“Wanita itu memang mudah peka dan terluka. Karena hati seorang wanita itu tercipta dengan sejuta kelembutan. Mudah merasakan yang namanya sakit hati, tapi... berbeda dengan wanita yang kuat iman. Karena mereka adalah para wanita yang akan bisa menahan rasa itu untuk memperkuat imannya agar tidak goyah.”
...ΩΩΩΩΩΩΩΩΩΩΩΩΩΩΩΩ...
Peperangan itu tak lain adalah dari suku Yali dengan suku Ngalik. Dan pusat permasalahan peperangan itu hanya karena rasa tidak terima dari pak Sowa atas meninggalnya Sega putranya. Sehingga banyak warga yang membela pak Sowa dan terjadilah peperangan itu yang mengakibatkan warga meninggal dunia.
“Arghhh...”
Kembali korban kedua yaitu salah satu warga dan seketika meninggal dunia di tempat itu. Anggota polri, Garda dan Keenan merasa kewalahan untuk menghadapi peperangan yang cukup sengit itu.
“Bagaimana pun caranya kita harus melerai peperangan ini, Garda. Siapkan tembakmu yang sudah diisi peluru karet.” Keenan selalu berwaspada, kedua matanya selalu siap siaga.

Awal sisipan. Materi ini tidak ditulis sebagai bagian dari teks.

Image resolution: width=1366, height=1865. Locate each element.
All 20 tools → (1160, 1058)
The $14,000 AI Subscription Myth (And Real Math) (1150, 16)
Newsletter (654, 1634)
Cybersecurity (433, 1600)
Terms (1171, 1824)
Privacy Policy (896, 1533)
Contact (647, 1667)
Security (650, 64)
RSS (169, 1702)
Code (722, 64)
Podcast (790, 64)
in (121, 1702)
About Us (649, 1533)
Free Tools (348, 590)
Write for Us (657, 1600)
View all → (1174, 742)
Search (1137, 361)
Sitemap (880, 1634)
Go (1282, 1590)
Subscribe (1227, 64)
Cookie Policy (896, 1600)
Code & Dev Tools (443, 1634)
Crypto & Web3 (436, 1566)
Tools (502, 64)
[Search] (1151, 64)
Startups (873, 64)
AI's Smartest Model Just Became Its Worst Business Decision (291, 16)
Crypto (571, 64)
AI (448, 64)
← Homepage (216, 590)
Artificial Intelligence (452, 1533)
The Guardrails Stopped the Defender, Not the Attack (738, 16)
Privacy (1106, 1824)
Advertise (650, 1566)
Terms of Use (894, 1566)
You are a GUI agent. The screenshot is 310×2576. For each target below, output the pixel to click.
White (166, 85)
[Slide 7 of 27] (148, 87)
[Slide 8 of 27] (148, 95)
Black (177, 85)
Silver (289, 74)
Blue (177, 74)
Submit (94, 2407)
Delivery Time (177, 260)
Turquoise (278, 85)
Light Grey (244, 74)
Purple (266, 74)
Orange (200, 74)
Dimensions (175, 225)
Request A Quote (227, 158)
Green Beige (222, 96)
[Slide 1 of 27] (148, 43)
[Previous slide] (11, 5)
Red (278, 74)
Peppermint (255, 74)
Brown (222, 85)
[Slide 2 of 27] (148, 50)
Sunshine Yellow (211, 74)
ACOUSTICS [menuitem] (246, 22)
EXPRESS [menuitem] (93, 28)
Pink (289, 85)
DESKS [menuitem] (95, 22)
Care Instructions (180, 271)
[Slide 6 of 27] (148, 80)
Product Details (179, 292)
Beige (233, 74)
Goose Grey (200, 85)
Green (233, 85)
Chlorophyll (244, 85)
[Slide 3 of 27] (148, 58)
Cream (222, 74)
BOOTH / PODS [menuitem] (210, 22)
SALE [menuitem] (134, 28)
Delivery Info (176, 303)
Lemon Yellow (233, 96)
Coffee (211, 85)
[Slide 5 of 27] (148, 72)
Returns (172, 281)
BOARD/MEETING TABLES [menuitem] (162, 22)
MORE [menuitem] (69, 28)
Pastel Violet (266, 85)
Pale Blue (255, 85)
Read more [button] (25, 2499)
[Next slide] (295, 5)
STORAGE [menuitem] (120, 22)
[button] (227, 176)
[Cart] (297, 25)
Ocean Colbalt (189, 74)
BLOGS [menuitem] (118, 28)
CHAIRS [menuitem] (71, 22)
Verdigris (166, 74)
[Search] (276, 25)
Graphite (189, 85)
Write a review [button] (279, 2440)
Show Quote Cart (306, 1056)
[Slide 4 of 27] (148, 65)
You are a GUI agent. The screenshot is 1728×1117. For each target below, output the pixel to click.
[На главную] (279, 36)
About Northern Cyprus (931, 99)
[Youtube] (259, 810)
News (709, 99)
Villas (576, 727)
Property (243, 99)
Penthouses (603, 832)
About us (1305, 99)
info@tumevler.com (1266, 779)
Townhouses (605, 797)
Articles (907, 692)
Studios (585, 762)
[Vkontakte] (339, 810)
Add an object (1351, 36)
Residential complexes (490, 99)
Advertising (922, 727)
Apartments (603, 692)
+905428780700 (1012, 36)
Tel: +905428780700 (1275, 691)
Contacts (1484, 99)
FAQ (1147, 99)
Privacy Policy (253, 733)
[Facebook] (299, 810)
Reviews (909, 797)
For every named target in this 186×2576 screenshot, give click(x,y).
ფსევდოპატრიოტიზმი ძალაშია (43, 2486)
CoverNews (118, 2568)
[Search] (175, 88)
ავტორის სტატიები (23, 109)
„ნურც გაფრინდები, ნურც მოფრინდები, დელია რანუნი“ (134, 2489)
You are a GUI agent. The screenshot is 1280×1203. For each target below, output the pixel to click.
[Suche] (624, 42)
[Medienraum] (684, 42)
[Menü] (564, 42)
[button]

Keenan dan Garda mulai beraksi menembaki kaki para warga, agar kesulitan untuk berdiri. Karena bagi mereka kaki adalah sasaran yang tepat untuk saat itu.
“Dorr... Dorr... Dorr...”
“Arghhh...”
“Brukk...”
“Kapten!” pekik Garda.
Tiga tembakan sekaligus mengenai tubuh Keenan, tetapi tidak bisa memastikan di mana peluru itu masuk ke tubuhnya. Namun yang pasti seketika Keenan ambruk di hadapan Garda. Karena saat itu keduanya bersiap untuk mengakhiri dengan segera peperangan antar suku itu.
Garda merasa ketir-ketir saat tidak sengaja melihat beberapa anak muda yang berada di balik sebuah pohon tengah mengintai. Dan saat Keenan maju satu langkah maka terjadilah baku tembak dari arah pemuda itu.
“Kapten bertahanlah! Semua akan baik-baik saja, aku mohon!”
Keenan masih sempat tersenyum saat Garda merasakan ketar-ketir tentang nyawanya.
“Garda... langit hari ini begitu cerah. Aku ingin... Aletha juga terlihat cerah seperti ini jika saja... aku gugur dan tidak lagi di sampingnya...”
“Berhenti, Ke! Jangan bilang seperti itu, aku yakin kamu pasti bisa bertahan.” Air mata meluruh begitu saja dan membasahi pipi Garda.
Peperangan antar suku masih terjadi dan akibatnya begutu fatal, dua warga telah dinyatakan meninggal dunia di tempat, enam orang terluka di antaranya satu anggota polri dan juga Keenan. Karena situasi yang ricuh telah dimanfaatkan oleh pemuda di sana.
...ΩΩΩΩΩΩΩΩΩΩΩΩΩΩΩΩ...
“Astaghfirullah hal azim,” ucap Aletha terperangah.
__ADS_1
Pisau yang sudah digunakan Aletha untuk melakukan pembedahan tiba-tiba saja terjatuh dan sejenak membuat keheningan di dalam ruangan yang mencekam itu.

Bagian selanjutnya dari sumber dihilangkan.